- [Exercise details] List every line below containing "agent".

Data excerpts
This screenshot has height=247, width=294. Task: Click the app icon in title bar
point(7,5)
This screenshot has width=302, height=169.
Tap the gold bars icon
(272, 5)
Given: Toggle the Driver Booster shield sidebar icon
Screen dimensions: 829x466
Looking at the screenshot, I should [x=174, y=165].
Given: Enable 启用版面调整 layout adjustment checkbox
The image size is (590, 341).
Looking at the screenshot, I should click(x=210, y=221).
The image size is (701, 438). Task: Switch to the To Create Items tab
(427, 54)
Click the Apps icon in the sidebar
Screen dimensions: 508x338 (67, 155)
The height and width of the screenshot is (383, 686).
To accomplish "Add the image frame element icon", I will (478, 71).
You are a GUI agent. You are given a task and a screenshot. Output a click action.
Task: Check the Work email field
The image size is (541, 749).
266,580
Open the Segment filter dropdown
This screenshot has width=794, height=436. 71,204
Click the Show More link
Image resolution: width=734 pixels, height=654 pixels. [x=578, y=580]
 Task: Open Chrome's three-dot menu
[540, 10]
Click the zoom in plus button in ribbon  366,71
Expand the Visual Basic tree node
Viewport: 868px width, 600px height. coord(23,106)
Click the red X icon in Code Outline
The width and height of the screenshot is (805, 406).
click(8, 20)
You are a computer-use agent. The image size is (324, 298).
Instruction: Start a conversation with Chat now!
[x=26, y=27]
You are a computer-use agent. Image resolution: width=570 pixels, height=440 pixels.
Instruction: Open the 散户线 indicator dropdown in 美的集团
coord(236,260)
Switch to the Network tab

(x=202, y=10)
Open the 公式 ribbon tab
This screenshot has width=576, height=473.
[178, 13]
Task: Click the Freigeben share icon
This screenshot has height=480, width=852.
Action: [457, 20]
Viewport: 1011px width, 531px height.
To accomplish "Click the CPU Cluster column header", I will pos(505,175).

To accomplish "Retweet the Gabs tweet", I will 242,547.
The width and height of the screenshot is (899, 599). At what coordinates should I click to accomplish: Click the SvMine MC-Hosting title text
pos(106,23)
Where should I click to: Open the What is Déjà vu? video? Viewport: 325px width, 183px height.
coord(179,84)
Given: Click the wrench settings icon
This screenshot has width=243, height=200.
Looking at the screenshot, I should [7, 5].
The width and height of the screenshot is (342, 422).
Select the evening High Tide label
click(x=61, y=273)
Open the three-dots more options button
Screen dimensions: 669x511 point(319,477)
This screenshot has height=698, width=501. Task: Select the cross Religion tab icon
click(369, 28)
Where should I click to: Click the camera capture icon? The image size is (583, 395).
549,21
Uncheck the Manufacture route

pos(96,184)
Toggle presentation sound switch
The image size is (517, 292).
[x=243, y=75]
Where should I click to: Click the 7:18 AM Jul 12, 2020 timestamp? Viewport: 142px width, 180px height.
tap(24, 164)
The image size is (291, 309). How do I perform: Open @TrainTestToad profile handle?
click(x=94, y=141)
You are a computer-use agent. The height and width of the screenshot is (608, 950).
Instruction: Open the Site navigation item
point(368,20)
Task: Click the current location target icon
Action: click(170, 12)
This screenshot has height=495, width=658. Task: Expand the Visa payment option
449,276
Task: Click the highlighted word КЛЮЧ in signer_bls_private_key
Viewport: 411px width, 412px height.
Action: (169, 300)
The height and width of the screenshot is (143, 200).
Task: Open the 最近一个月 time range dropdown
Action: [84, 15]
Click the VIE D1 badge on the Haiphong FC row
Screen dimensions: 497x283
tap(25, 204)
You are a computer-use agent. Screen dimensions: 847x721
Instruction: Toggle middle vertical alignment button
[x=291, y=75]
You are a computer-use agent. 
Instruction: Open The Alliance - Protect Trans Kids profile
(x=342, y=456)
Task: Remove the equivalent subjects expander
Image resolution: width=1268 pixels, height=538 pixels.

- [Exercise answer]
You are a GUI agent. You are given a task and a screenshot. Output a click action.
You are a computer-use agent. The image size is (324, 298).
You are a computer-use agent. Image resolution: width=570 pixels, height=440 pixels.
You are a computer-use agent. The height and width of the screenshot is (608, 950).
You are a computer-use agent. Screen dimensions: 847x721
You are a computer-use agent. 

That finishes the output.